Во всяком случае, практическая политика СССР в странах Вос­точной Европы, куда вошла Красная Армия, с очевидностью свиде­тельствует, что утверждение там своего эффективного контроля со­ветское руководство в огромной, если не в решающей, мере отож­дествляло с сосредоточением важнейших рычагов власти в руках компартий. Соответственно Кремль всячески противодействовал попыткам в той или иной степени этому помешать, которые пред­принимались Лондоном и очень активизировавшимся с первых ме­сяцев 1945 г. Вашингтоном главным образом в отношении тех стран, где процесс установления коммунистического преобладания либо даже фактической монополии в государственном управлении зашел в конце Второй мировой войны особенно далеко.
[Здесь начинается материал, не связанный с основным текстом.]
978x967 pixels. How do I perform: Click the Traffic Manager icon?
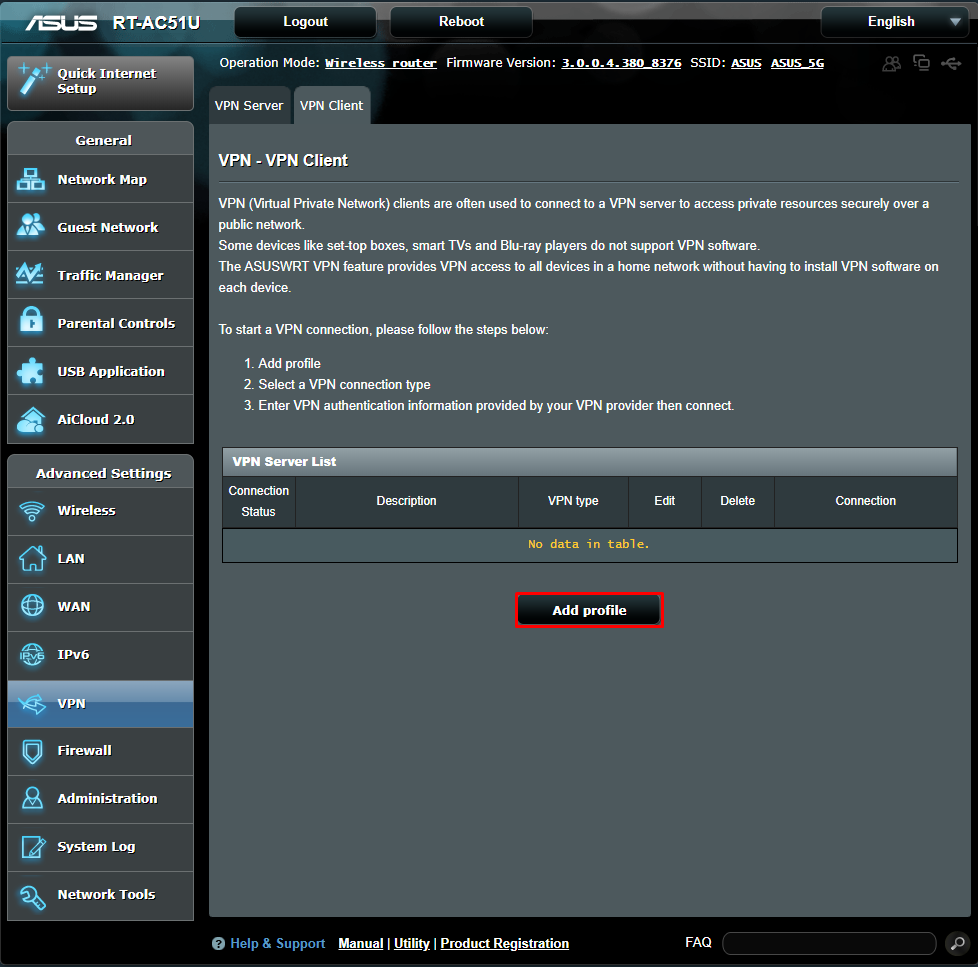(x=31, y=275)
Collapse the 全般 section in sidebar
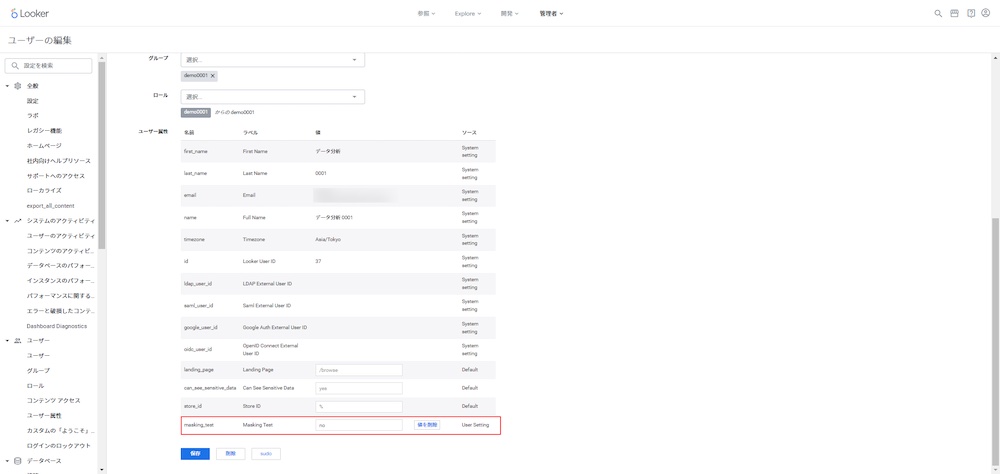The height and width of the screenshot is (474, 1000). 8,86
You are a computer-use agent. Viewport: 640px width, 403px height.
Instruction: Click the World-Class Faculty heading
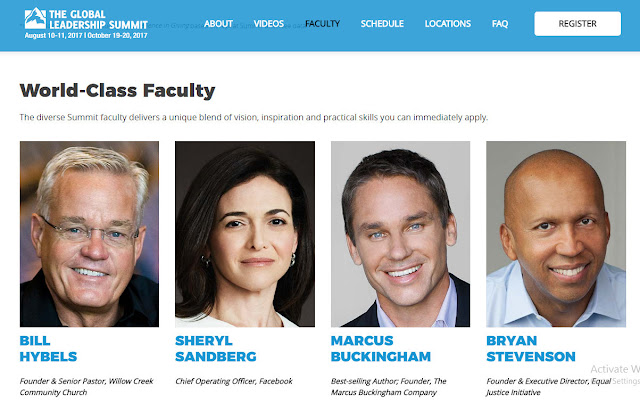coord(117,91)
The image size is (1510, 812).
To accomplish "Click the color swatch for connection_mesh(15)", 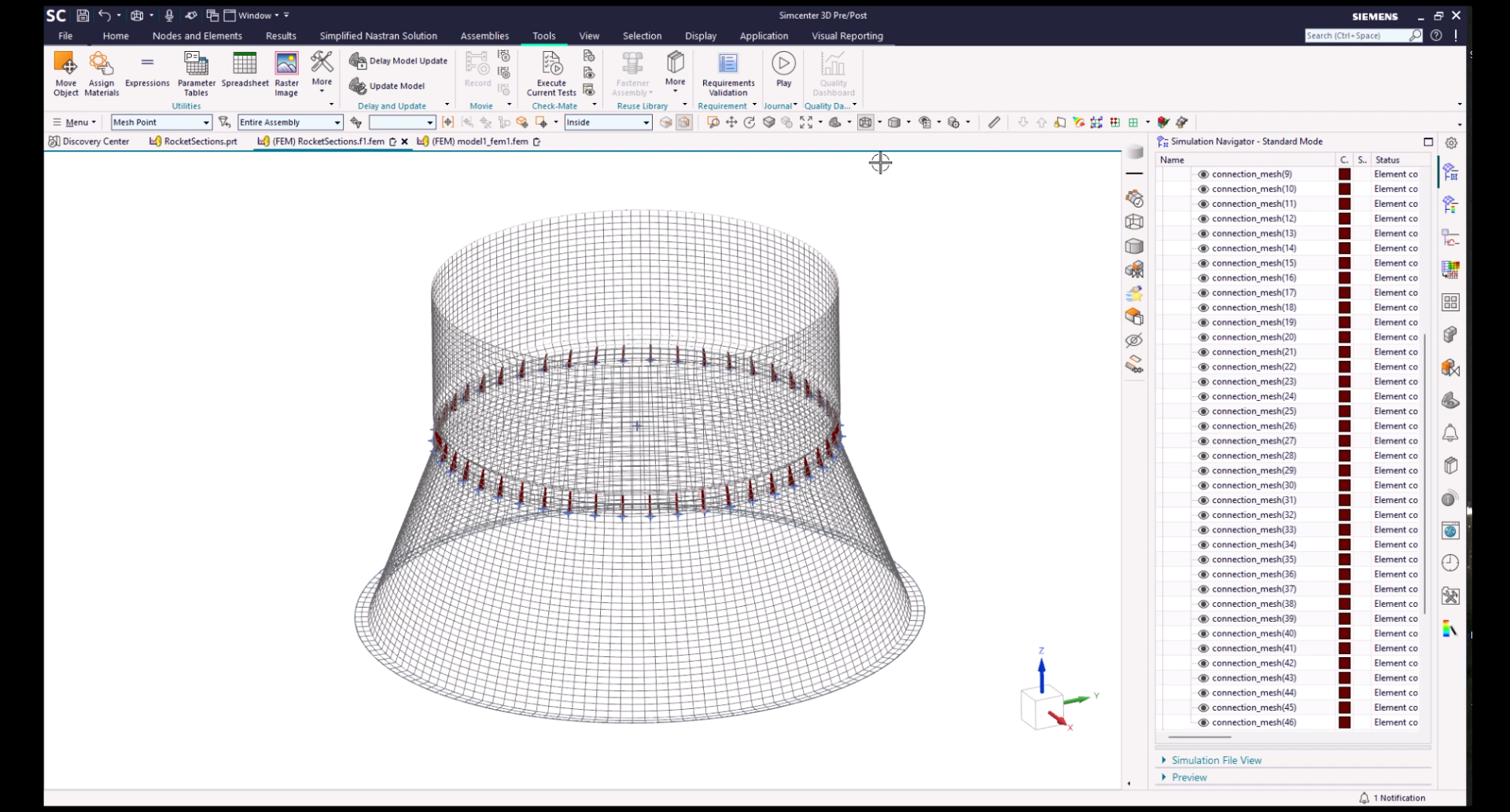I will (1344, 263).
Хотя западные союзники вынужденно признали и фактически уже не оспаривали преимущественную роль СССР применительно к большинству государств региона, они трактовали такую роль скорее как определенное патронирование внешнеполитической ориентации этих государств в целях обеспечения интересов Москвы, однако вместе с тем стремились воспрепятствовать утверждению там режи­мов с полным коммунистическим контролем, с моделью власти, которая по своему характеру означала бы движение к системе, на­поминающей советскую. Начиная с вновь поднятого англичанами и американцами в Ялте вопроса о Польше, а затем в спорах с советс­кой стороной по поводу внутренней ситуации в Румынии, Болгарии и Югославии, тянувшихся с весны — начала лета 1945 г., в том числе в Потсдаме, вплоть до московского совещания министров иностран­ных дел «большой тройки» в декабре, западные державы пытались, насколько возможно, добиться того, чтобы в перечисленных восточ­ноевропейских государствах политические силы, оппонировавшие коммунистам или возглавляемым компартиями левым блокам, полу­чили более или менее существенный доступ к реальному участию во власти и сколько-нибудь ощутимую возможность влиять на разви­тие своих стран. Употреблявшиеся при этом средства варьировались от страны к стране в зависимости от конкретно складывавшихся обстоятельств и тех возможностей, которыми в каждом случае об­ладали США и Англия.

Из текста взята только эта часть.